Provided material.

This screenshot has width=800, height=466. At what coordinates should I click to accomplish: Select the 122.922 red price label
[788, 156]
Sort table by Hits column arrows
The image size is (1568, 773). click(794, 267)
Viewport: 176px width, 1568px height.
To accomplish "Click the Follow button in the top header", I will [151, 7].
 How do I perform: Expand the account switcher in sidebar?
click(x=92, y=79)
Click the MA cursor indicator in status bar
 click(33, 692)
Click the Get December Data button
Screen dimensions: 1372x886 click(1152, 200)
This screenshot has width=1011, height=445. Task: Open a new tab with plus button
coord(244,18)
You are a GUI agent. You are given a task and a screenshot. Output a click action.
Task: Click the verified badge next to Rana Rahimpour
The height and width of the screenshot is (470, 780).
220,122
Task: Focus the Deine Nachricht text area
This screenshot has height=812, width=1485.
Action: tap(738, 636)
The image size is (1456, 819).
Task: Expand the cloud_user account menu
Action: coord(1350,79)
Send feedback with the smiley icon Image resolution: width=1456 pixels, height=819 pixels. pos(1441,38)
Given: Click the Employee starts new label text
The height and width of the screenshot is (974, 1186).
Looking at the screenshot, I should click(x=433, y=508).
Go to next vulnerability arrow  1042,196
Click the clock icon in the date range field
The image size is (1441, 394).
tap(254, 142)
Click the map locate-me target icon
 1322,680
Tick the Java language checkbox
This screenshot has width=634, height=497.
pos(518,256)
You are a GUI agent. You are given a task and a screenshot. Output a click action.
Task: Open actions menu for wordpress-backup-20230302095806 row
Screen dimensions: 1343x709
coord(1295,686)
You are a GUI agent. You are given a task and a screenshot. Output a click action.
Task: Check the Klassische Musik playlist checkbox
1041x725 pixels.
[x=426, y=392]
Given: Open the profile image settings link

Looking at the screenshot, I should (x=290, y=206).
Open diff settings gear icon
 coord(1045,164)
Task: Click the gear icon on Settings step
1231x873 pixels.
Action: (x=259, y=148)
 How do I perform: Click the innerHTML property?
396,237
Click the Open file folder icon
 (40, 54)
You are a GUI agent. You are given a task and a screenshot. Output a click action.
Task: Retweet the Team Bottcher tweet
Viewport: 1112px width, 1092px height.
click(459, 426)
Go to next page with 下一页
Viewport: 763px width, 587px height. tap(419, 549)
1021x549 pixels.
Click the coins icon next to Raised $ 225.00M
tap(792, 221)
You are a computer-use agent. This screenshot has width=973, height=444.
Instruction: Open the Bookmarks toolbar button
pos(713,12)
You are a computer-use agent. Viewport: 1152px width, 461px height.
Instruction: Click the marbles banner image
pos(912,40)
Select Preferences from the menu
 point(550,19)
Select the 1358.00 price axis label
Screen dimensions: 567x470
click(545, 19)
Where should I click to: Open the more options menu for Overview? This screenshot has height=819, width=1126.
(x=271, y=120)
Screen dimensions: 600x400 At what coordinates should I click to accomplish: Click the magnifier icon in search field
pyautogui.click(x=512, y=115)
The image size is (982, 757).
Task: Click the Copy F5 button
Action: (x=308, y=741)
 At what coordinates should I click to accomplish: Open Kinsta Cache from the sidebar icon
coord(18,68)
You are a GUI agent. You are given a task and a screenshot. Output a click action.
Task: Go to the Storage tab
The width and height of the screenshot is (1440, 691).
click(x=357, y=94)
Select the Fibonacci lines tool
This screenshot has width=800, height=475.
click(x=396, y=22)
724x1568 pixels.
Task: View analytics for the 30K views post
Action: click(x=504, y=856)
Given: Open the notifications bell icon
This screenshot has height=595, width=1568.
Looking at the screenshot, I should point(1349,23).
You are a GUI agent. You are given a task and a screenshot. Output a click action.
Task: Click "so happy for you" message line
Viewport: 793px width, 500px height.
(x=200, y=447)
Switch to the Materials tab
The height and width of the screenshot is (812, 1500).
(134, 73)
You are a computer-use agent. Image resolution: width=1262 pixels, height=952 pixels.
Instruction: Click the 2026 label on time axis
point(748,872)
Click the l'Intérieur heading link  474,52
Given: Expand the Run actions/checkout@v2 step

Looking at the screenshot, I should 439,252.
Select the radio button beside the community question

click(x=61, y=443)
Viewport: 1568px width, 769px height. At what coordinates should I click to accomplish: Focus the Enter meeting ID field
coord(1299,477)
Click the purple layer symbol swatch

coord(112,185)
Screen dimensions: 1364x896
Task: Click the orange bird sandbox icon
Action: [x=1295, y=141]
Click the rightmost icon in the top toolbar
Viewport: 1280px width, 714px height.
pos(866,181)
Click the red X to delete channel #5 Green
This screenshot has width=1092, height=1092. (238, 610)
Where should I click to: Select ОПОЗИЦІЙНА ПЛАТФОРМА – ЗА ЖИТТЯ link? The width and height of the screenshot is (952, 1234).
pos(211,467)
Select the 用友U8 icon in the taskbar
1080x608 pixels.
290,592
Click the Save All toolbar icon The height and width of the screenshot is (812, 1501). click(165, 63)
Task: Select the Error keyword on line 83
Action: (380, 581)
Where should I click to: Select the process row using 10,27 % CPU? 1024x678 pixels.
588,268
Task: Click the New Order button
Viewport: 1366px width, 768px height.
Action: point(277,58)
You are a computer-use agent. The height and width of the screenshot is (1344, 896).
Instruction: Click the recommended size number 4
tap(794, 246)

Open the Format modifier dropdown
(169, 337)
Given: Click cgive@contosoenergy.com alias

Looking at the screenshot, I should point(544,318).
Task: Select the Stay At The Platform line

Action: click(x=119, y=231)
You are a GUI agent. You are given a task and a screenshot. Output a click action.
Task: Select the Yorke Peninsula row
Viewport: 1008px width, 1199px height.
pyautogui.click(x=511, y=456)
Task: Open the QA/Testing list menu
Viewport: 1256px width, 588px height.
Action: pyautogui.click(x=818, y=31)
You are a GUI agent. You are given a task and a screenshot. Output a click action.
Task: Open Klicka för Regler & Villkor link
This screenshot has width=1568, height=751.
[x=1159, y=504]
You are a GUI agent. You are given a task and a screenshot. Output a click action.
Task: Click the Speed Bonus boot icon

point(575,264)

What needs to be done. Return all of the rows above word for word, with nothing altered.

Task solution.
This screenshot has width=800, height=466. At what coordinates should I click to accomplish: Select the 122.922 red price label
[788, 156]
Sort table by Hits column arrows
The image size is (1568, 773). click(794, 267)
Viewport: 176px width, 1568px height.
To accomplish "Click the Follow button in the top header", I will [151, 7].
 How do I perform: Expand the account switcher in sidebar?
click(x=92, y=79)
Click the MA cursor indicator in status bar
 click(33, 692)
Click the Get December Data button
Screen dimensions: 1372x886 click(1152, 200)
This screenshot has width=1011, height=445. Task: Open a new tab with plus button
coord(244,18)
You are a GUI agent. You are given a task and a screenshot. Output a click action.
Task: Click the verified badge next to Rana Rahimpour
The height and width of the screenshot is (470, 780).
220,122
Task: Focus the Deine Nachricht text area
This screenshot has height=812, width=1485.
Action: tap(738, 636)
The image size is (1456, 819).
Task: Expand the cloud_user account menu
Action: coord(1350,79)
Send feedback with the smiley icon Image resolution: width=1456 pixels, height=819 pixels. pos(1441,38)
Given: Click the Employee starts new label text
The height and width of the screenshot is (974, 1186).
Looking at the screenshot, I should click(x=433, y=508).
Go to next vulnerability arrow  1042,196
Click the clock icon in the date range field
The image size is (1441, 394).
tap(254, 142)
Click the map locate-me target icon
 1322,680
Tick the Java language checkbox
This screenshot has width=634, height=497.
pos(518,256)
You are a GUI agent. You are given a task and a screenshot. Output a click action.
Task: Open actions menu for wordpress-backup-20230302095806 row
Screen dimensions: 1343x709
coord(1295,686)
You are a GUI agent. You are given a task and a screenshot. Output a click action.
Task: Check the Klassische Musik playlist checkbox
1041x725 pixels.
[x=426, y=392]
Given: Open the profile image settings link

Looking at the screenshot, I should (x=290, y=206).
Open diff settings gear icon
 coord(1045,164)
Task: Click the gear icon on Settings step
1231x873 pixels.
Action: (x=259, y=148)
 How do I perform: Click the innerHTML property?
396,237
Click the Open file folder icon
 (40, 54)
You are a GUI agent. You are given a task and a screenshot. Output a click action.
Task: Retweet the Team Bottcher tweet
Viewport: 1112px width, 1092px height.
click(459, 426)
Go to next page with 下一页
Viewport: 763px width, 587px height. tap(419, 549)
1021x549 pixels.
Click the coins icon next to Raised $ 225.00M
tap(792, 221)
You are a computer-use agent. This screenshot has width=973, height=444.
Instruction: Open the Bookmarks toolbar button
pos(713,12)
You are a computer-use agent. Viewport: 1152px width, 461px height.
Instruction: Click the marbles banner image
pos(912,40)
Select Preferences from the menu
 point(550,19)
Select the 1358.00 price axis label
Screen dimensions: 567x470
click(545, 19)
Where should I click to: Open the more options menu for Overview? This screenshot has height=819, width=1126.
(x=271, y=120)
Screen dimensions: 600x400 At what coordinates should I click to accomplish: Click the magnifier icon in search field
pyautogui.click(x=512, y=115)
The image size is (982, 757).
Task: Click the Copy F5 button
Action: (x=308, y=741)
 At what coordinates should I click to accomplish: Open Kinsta Cache from the sidebar icon
coord(18,68)
You are a GUI agent. You are given a task and a screenshot. Output a click action.
Task: Go to the Storage tab
The width and height of the screenshot is (1440, 691).
click(x=357, y=94)
Select the Fibonacci lines tool
This screenshot has width=800, height=475.
click(x=396, y=22)
724x1568 pixels.
Task: View analytics for the 30K views post
Action: click(x=504, y=856)
Given: Open the notifications bell icon
This screenshot has height=595, width=1568.
Looking at the screenshot, I should point(1349,23).
You are a GUI agent. You are given a task and a screenshot. Output a click action.
Task: Click "so happy for you" message line
Viewport: 793px width, 500px height.
(x=200, y=447)
Switch to the Materials tab
The height and width of the screenshot is (812, 1500).
(134, 73)
You are a computer-use agent. Image resolution: width=1262 pixels, height=952 pixels.
Instruction: Click the 2026 label on time axis
point(748,872)
Click the l'Intérieur heading link  474,52
Given: Expand the Run actions/checkout@v2 step

Looking at the screenshot, I should 439,252.
Select the radio button beside the community question

click(x=61, y=443)
Viewport: 1568px width, 769px height. At what coordinates should I click to accomplish: Focus the Enter meeting ID field
coord(1299,477)
Click the purple layer symbol swatch

coord(112,185)
Screen dimensions: 1364x896
Task: Click the orange bird sandbox icon
Action: [x=1295, y=141]
Click the rightmost icon in the top toolbar
Viewport: 1280px width, 714px height.
pos(866,181)
Click the red X to delete channel #5 Green
This screenshot has width=1092, height=1092. (238, 610)
Where should I click to: Select ОПОЗИЦІЙНА ПЛАТФОРМА – ЗА ЖИТТЯ link? The width and height of the screenshot is (952, 1234).
pos(211,467)
Select the 用友U8 icon in the taskbar
1080x608 pixels.
290,592
Click the Save All toolbar icon The height and width of the screenshot is (812, 1501). click(165, 63)
Task: Select the Error keyword on line 83
Action: (380, 581)
Where should I click to: Select the process row using 10,27 % CPU? 1024x678 pixels.
588,268
Task: Click the New Order button
Viewport: 1366px width, 768px height.
Action: point(277,58)
You are a computer-use agent. The height and width of the screenshot is (1344, 896).
Instruction: Click the recommended size number 4
tap(794, 246)

Open the Format modifier dropdown
(169, 337)
Given: Click cgive@contosoenergy.com alias

Looking at the screenshot, I should point(544,318).
Task: Select the Stay At The Platform line

Action: click(x=119, y=231)
You are a GUI agent. You are given a task and a screenshot. Output a click action.
Task: Select the Yorke Peninsula row
Viewport: 1008px width, 1199px height.
pyautogui.click(x=511, y=456)
Task: Open the QA/Testing list menu
Viewport: 1256px width, 588px height.
Action: pyautogui.click(x=818, y=31)
You are a GUI agent. You are given a task and a screenshot. Output a click action.
Task: Open Klicka för Regler & Villkor link
This screenshot has width=1568, height=751.
[x=1159, y=504]
You are a GUI agent. You are given a task and a screenshot. Output a click action.
Task: Click the Speed Bonus boot icon

point(575,264)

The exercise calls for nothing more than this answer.